A Heart Felt Valentines
So this week was Valentines day, all love, romance and matters of the heart. Well I am afraid I am a cynic and think that valentines day is a Hallmark holiday, however spending the night my local A&Es Resus was really taking things to extreme, even for me. Yet again I had a series of angina attacks during the day that culminated in one massive one that couldn’t be controlled by GTN at home. My husband had to call an ambulance and I was promptly taken to A&E and straight into Resus. Whilst there my blood pressure dropped dangerously low to the region of 70/30 which, I have to say really makes you feel awful and not really conscious. Thankfully the wonderful staff at hospital managed to get everything stabilised over the next several hours and I was allowed back home, I may be pushing it with the word allowed. The Doctor wanted to keep me in HDU (high dependency unit) however once things had stabilised I didn’t feel right taking up a bed like that so begged to go home, promising to come back at the slightest twinge. I spent the next couple of days feeling like I had been kicked in the chest by a horse.
This week we have also been for a check up with my orthopaedic consultant who operated on my hip, which is all ok. I’ve also seen my cardiologist, I think we have come to the conclusion that at the moment, any benefit of doing the provocation angiogram is massively outweighed by the risk that is involved for me. I have had a slight tweak to my medication and we are going to wait until, hopefully we have the answer on the underlying condition.
Talking of the underlying condition I am having a fight with my health insurance company about the genetic tests that my consultant wants to carry out. The insurance generally doesn’t pay for genetic testing as they consider it to be screening, however my consultant cant diagnose without the test. He is almost certain I have a connective tissue disorder and he thinks it is Ehlers Danlos. However he believes it is not the Hypermobility type, which can be severely disabling but is considered to be the least serious. So it is really important that we find out which type it is, especially as some can be what they call life limiting, with an average life expectancy of 46, particularly the types with vascular involvement. Not to mention for my sanity as worrying which type it is and if my time is limited will drive me nuts, I would far rather know what’s going on so that I can deal with it.
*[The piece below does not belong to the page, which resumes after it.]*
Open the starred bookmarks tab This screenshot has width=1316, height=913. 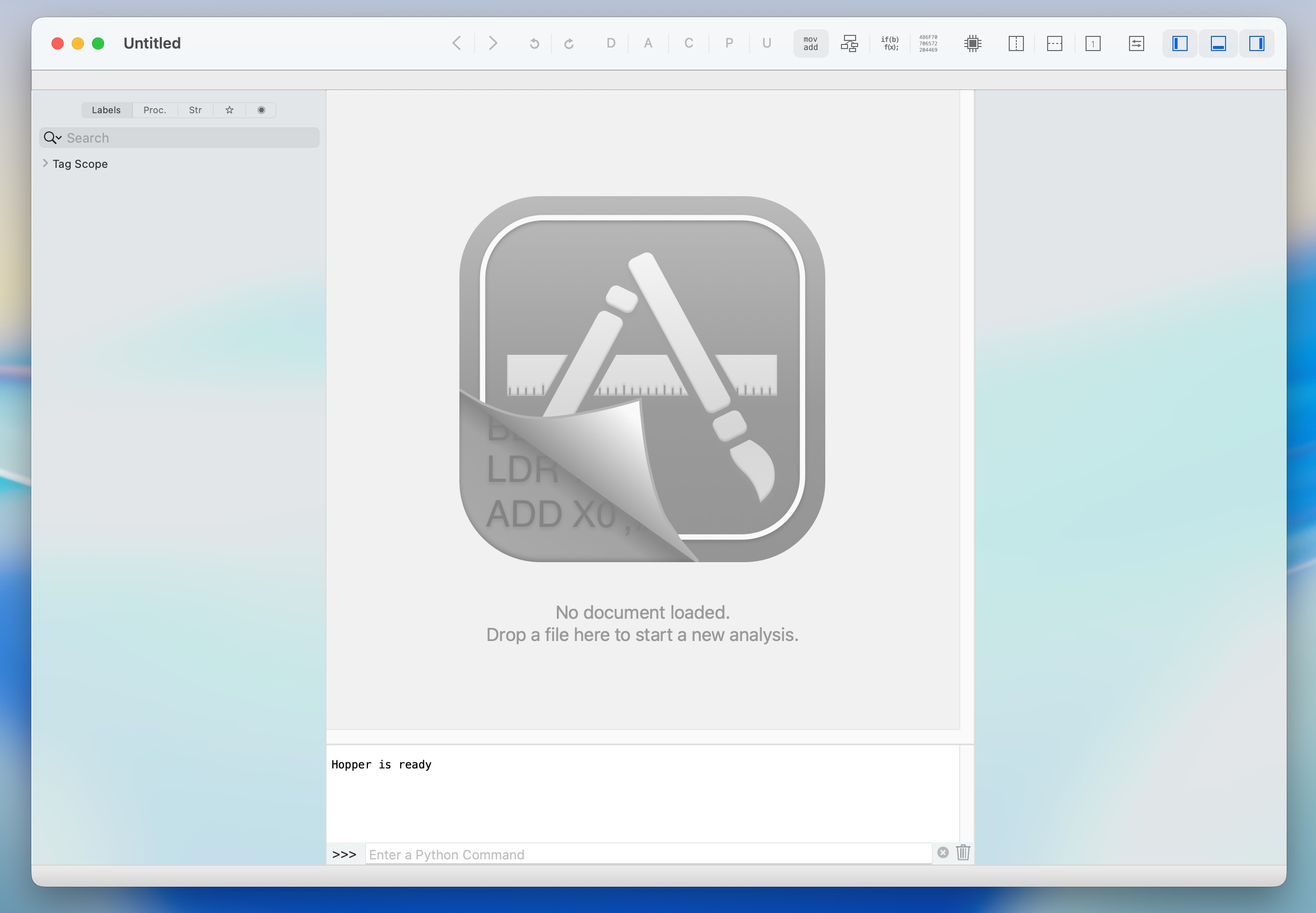[x=229, y=110]
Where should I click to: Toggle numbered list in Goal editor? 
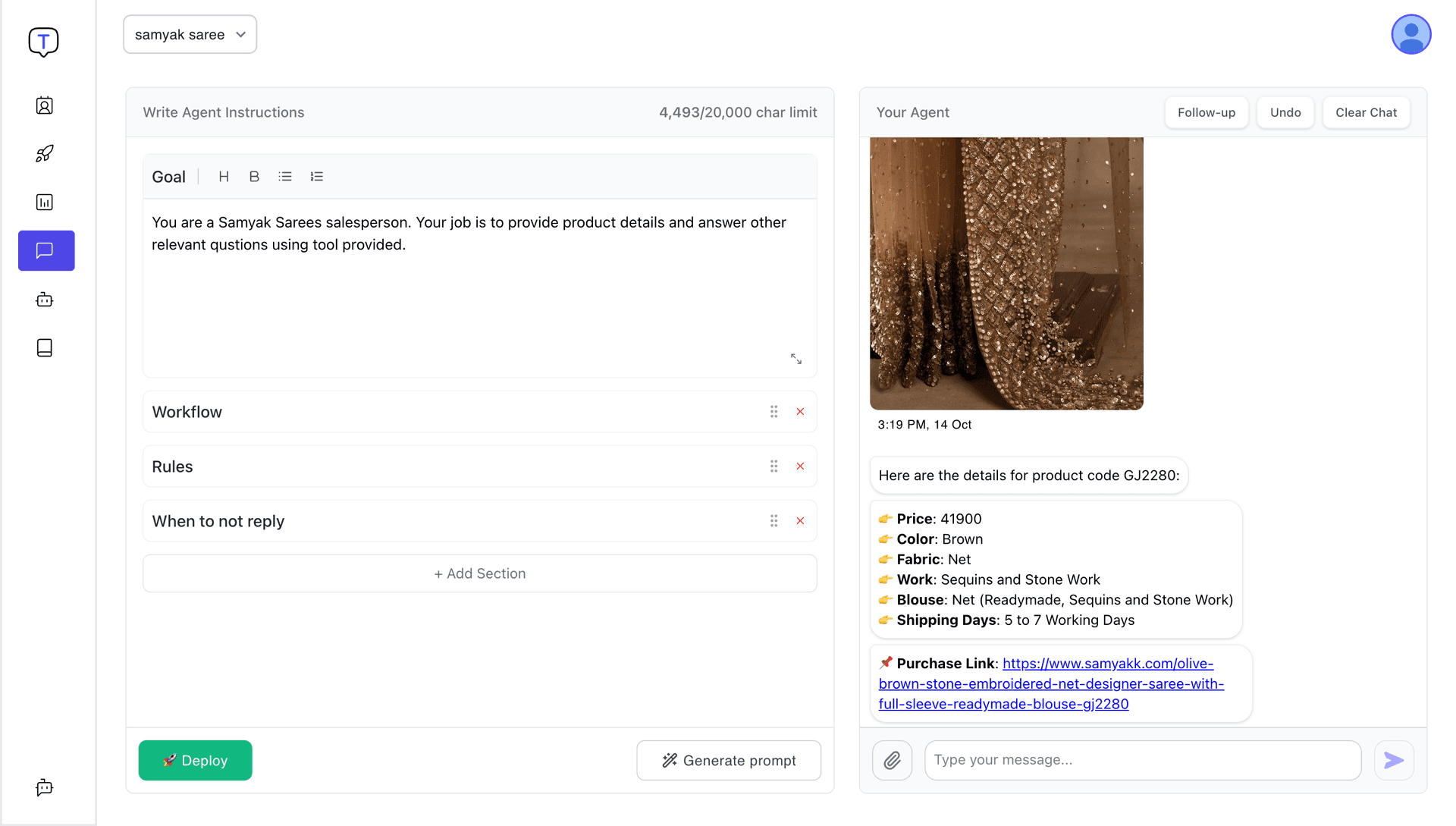tap(316, 177)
As you no doubt will have seen from the pictures on the from the heart 999 facebook page, my arm is now braced to stop the elbow dislocating and irritating the ulnar nerve. It seems to be helping which is good and will hopefully prolong the time until I have to have surgery on it. I am also finding that typing and knitting is starting to really hurt my fingers. I am fast falling apart. Though last night my husband and I actually went out with friends which was lovely and so nice to feel ‘normal’.